8.2m British adults are in serious debt and 2.1m are struggling with repayments according to the latest quarterly research commissioned by Thomas Charles and conducted by YouGov. They found that 18% adults in Britain have £10k or more of unsecured debt, equivalent to 8.2 million adults. This is a rise of 30% on last year.

Recent research from MoneyExpert.com reveals that 2.48 million (7%) people - are "very concerned" about their ability to manage debt while another 24% are “concerned”. 25% adults with debts have increased the amount they owe in the past three months as they struggle to juggle their borrowing burden

Over two million British consumers (6%) cannot quantify how much debt they’re in, according to research carried out by Unbiased.co.uk.
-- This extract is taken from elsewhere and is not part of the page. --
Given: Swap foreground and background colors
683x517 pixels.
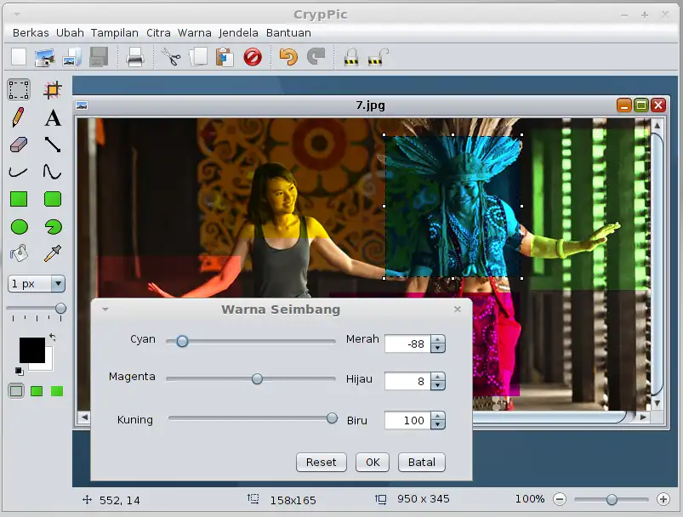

This trend seems worse amongst young people, with 41% of 18-24 year olds unaware of their current debt burden to within £500.

Today in the UK:

* Consumers will borrow an additional £322m today

* The average household debt will increase by over £13 today

* 77 properties will be repossessed today

* 317 people today will be declared insolvent or bankrupt

* 2,750 County Court Judgements (CCJs) issued

* Bank and building societies will hand out £1bn in mortgages today

* Citizen Advice Bureaus will deal with 5,300 debt problems today

* The average car will cost £15 to run today

* More than 7,716 loan repayments are going unpaid every day

* The average home will cost £30 today to run

* Raising a child to the age of 21 will now set you back £23.50 daily

* The price of a typical house will increase by £44 today

* £500m will be withdrawn from cash machines today by 7.5m people across the UK

* 24.5m transactions worth £1.4bn will be spent on plastic cards today

* 1/3rd of all groceries we buy today will end up in the dustbin.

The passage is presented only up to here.